*DOCUMENT SEGMENT*:
◇ ◇ ◇ ◇ ◇ ◇ ◇

Today, sponsorship by millionaires and corporations explains why free-market thinktanks outnumber and outspend the thinktanks arguing for public services and the distribution of wealth. Or so I guess. But their absence of accountability means that guesswork is all we've got. As I showed last month, only one of the rightwing thinktanks I contacted was prepared to reveal who funded it. All the others refused on the grounds that they had to respect the privacy of their donors. These organisations exert great influence in public life. But we have no means of discovering on whose behalf they do it.

Revelations about this secret funding network have now brought down a cabinet minister. Liam Fox was enmeshed in a web of corporate influence about which we still know little. The organisation he founded, Atlantic Bridge, was registered with the Charity Commission as a thinktank. Like many others, it looked more like a lobbying outfit, demanding privatisation, deregulation and tax cuts. The key question remains unanswered: who funded it?

As a result of better transparency laws in the US, we know more about Atlantic Bridge's partner organisation, the American Legislative Exchange Council. It claims, like most thinktanks, to stand for limited government and free markets. What this means in practice is lobbying against government action such as regulating tobacco and greenhouse gases. By an astonishing coincidence, it turns out to have been funded by the tobacco companies Altria and Reynolds American, by the oil giant Exxon and by the billionaire Koch brothers, who run a fossil fuel and chemicals empire they call "the biggest company you've never heard of".

◇ ◇ ◇ ◇ ◇ ◇ ◇

*DATA*:
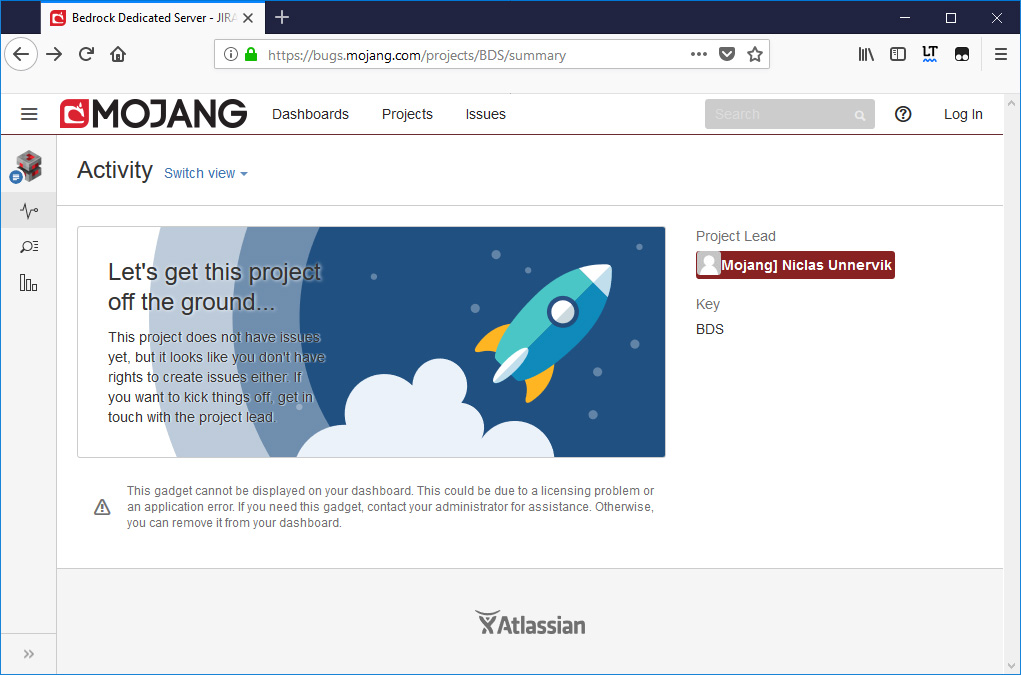Open the Dashboards menu
Viewport: 1021px width, 675px height.
310,114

◇ ◇ ◇ ◇ ◇ ◇ ◇

*YOUR TASKS*:
[a] In the article on thinktank funding, why does the writer say that guesswork is all we have about who sponsors free-market thinktanks? Answer in one to three sentences.
[b] Continue the article on thinktank funding from its last sentence, the one about the Koch brothers.

*OUTPUTS BY TASK*:
[a] These thinktanks lack accountability. Of the rightwing thinktanks the writer contacted, only one would reveal its funders, and the others refused, citing their donors' privacy. As a result, there is no way to discover on whose behalf they exert their influence.

[b]
Freedom is what all these groups claim to stand for. But the freedom they promote is of a particular kind. They are not campaigning for freedom from hunger or poverty. They are not demanding free access to health and education. They are not lobbying for freedom from industrial injuries, exploitation, pollution or unscrupulous banking. When these libertarians say freedom, they mean freedom from the rules that prevent their sponsors behaving as they wish: mistreating their workers, threatening public health and using the planet as their dustbin.

Like everything else about these lobbyists, the true, unacceptable meaning of the freedom they espouse is hidden behind an acceptable front. Thinktanks and lobby groups are the bane of democratic politics. They are the means by which corporations and the ultra-rich influence public life without having to reveal their hand. Their refusal to reveal who funds them, and the British state's failure to demand it, are deeply undemocratic.

Last week in the Guardian, Michael White wondered why Liam Fox did not make his friend Adam Werrity an officially sanctioned special adviser. Had he done so, Werrity's presence in his department would not have broken civil service rules, and Fox might still be in his post. But it would also have meant that Werrity's activities would have been subject to freedom of information requests, and that could have been fatal to what he was doing.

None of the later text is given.